Tatnell, 48 and with 34 years' experience, said there were numerous aspects which made a driver stand out from the crowd.
Some facets, like reaction time and concentration, are vital once behind the wheel.
But most work is done off the track. Preparation is paramount, as is having a thorough knowledge of the machine.
"You've got to have a very good understanding of what makes a race car work and the only way you can learn that stuff is by putting in the hours and time," Tatnell said.
Tatnell also believes drivers need to flick a switch when the time comes to race which means pushing any thoughts - of friends, family, work or relationships - aside.
"If you've got little distractions here or there, you're not going to be successful at it," he said.
Fitness is now in vogue in sprintcar racing. For Tatnell, 100km bike rides with his wife Amy produced an unexpected advantage.
"When you're hunched over handle bars and you're riding a bike for that long it teaches you to control your breathing, to stay focused," he said.
"I never got into it for that reason but it was something I took away."
That approach - trying different techniques to maintain a high quality - drives Tatnell, an Australian who is based in America.
"We all go through the phases of crashing before you truly become successful and once you become successful you look at the mistakes you've made previously," he said.
"It's a continued evolution of evaluating yourself.
"We're in that process now, figuring out 'what do I need to change in my style to suit today's race cars, shocks, tyres."

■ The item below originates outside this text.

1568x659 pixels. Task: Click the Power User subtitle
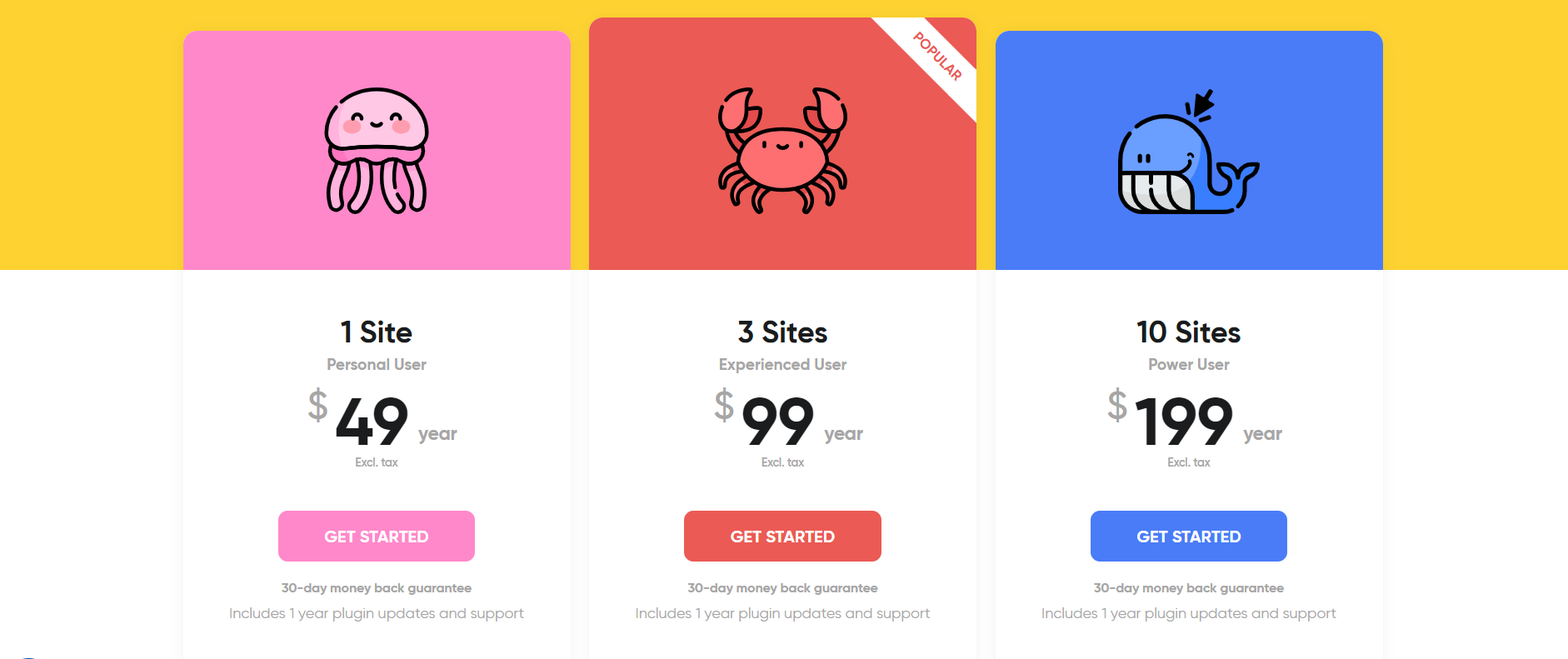click(x=1189, y=364)
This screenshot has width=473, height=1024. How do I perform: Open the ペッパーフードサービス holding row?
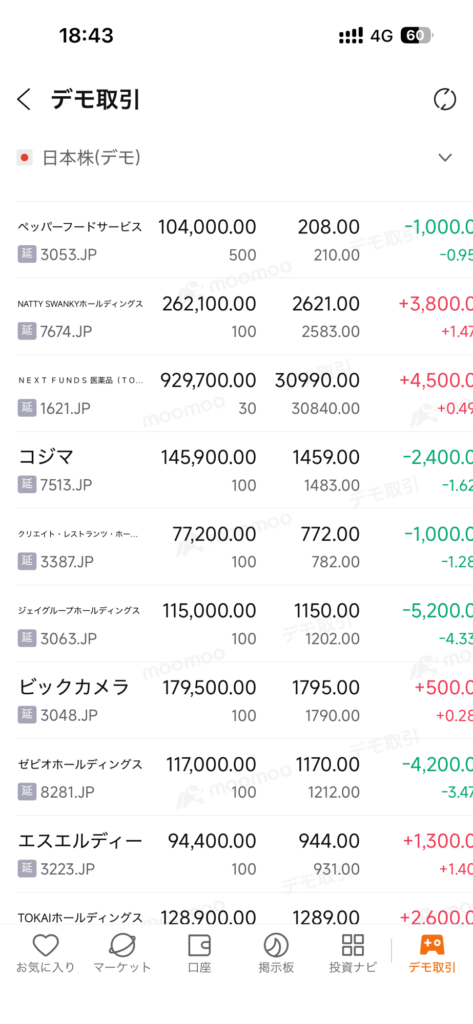point(236,240)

Tatnell's beliefs reflect those of Warrnambool driver Jye O'Keeffe, who is trying to win his first classic.
"Commitment is number, attention to detail and you've got the be passionate," he said.
O'Keeffe, 28 and with five years' experience, said commitment on and off the track was crucial.

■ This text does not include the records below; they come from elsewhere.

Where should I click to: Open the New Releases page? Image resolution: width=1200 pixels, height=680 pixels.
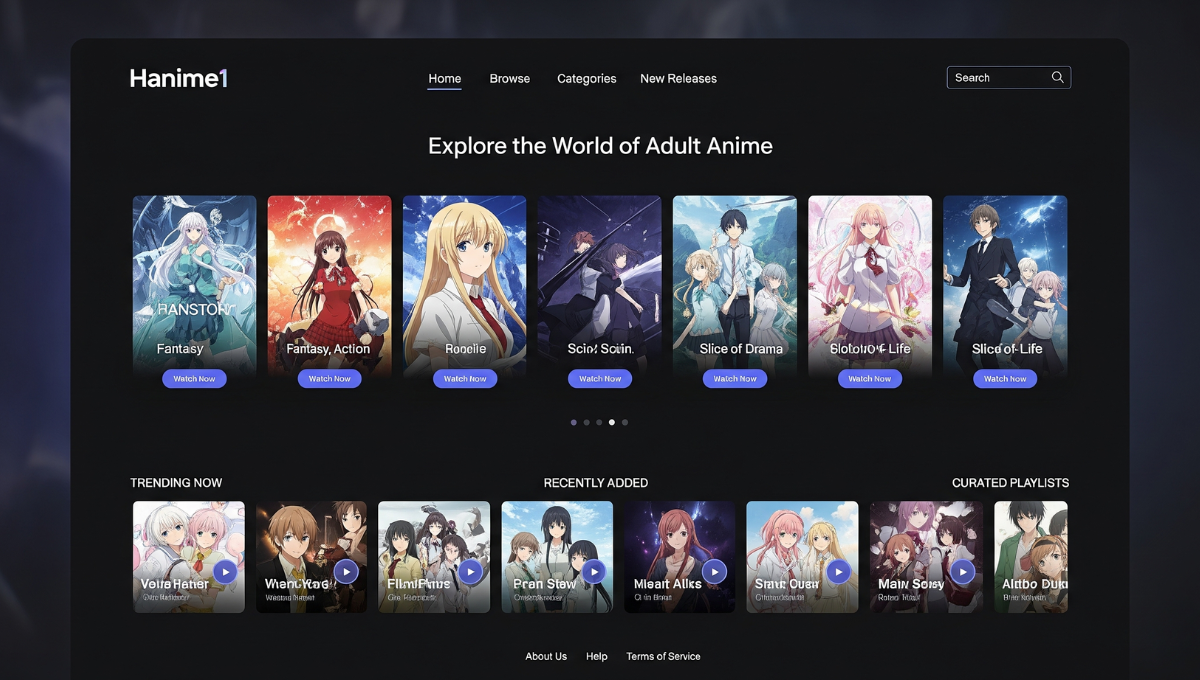678,79
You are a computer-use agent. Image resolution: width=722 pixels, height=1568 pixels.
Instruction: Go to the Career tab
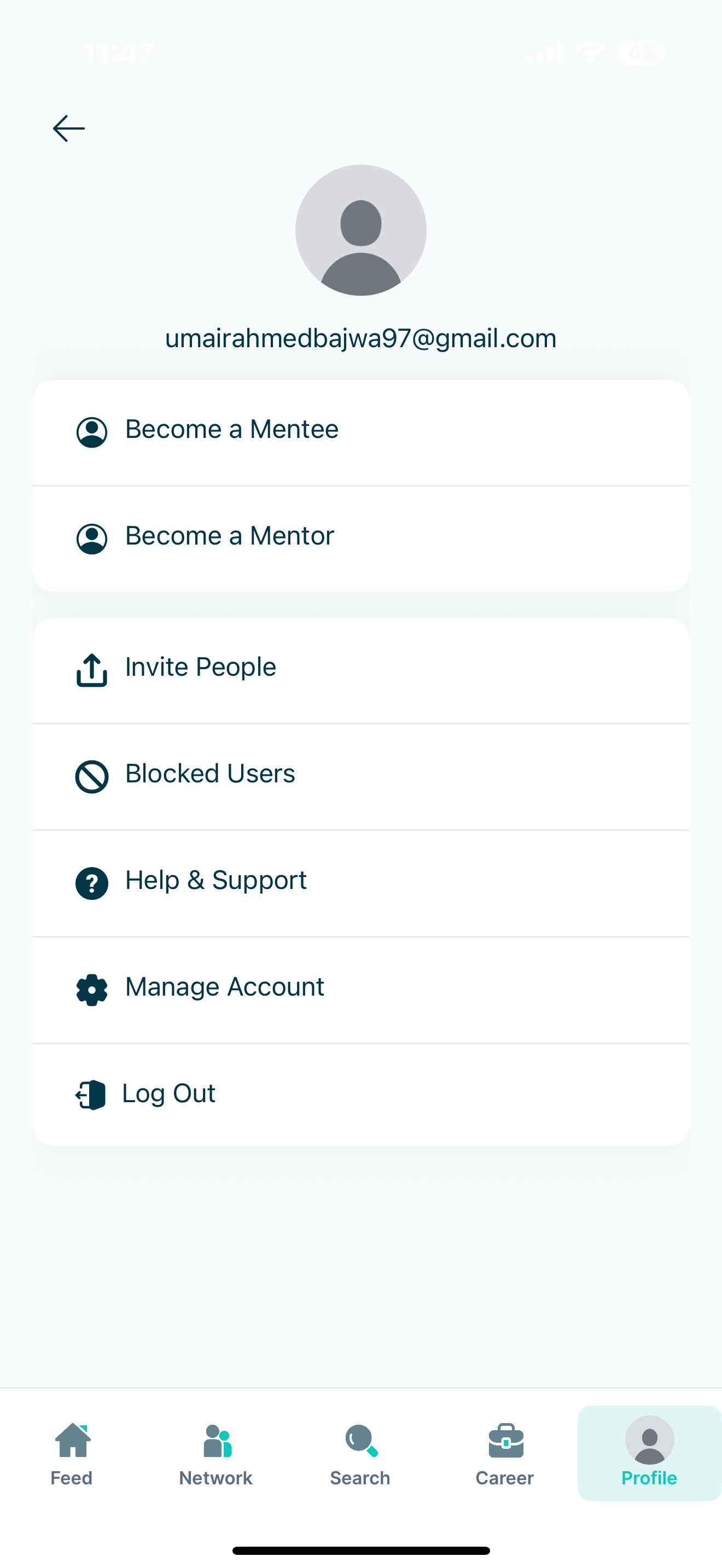point(505,1454)
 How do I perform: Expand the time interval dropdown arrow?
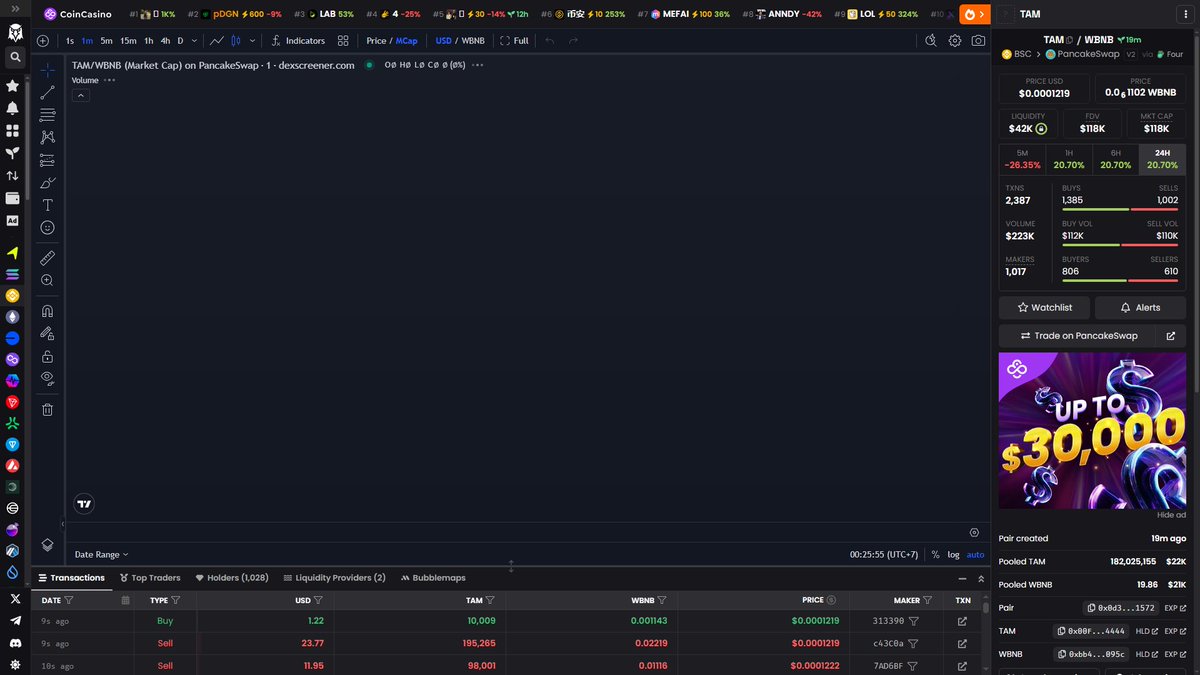[x=194, y=41]
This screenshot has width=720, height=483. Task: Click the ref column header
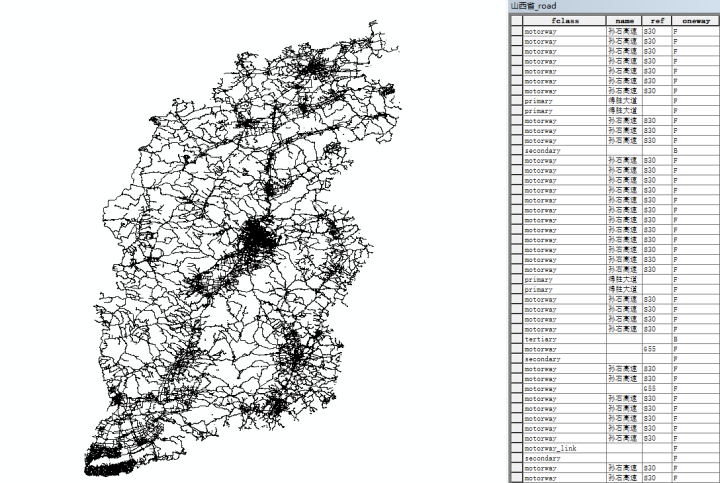[x=657, y=21]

"Car preparation, doing your homework and working on areas you can be better and changing your ways (are important)," he said.
"Mainly just keeping an eye on the track and making the right changes to your car and you've got to be mentally right. You've got to zone everything else out."
Past Grand Annual Sprintcar Classic winner Corey McCullagh, who represents Warrnambool, said it was important drivers were willing to listen and learn.
"Absorbs what the good guys are doing and wants it bad," he said.
"Starting young and learning the craft in a go-kart bitumen or dirt is one of the most important parts."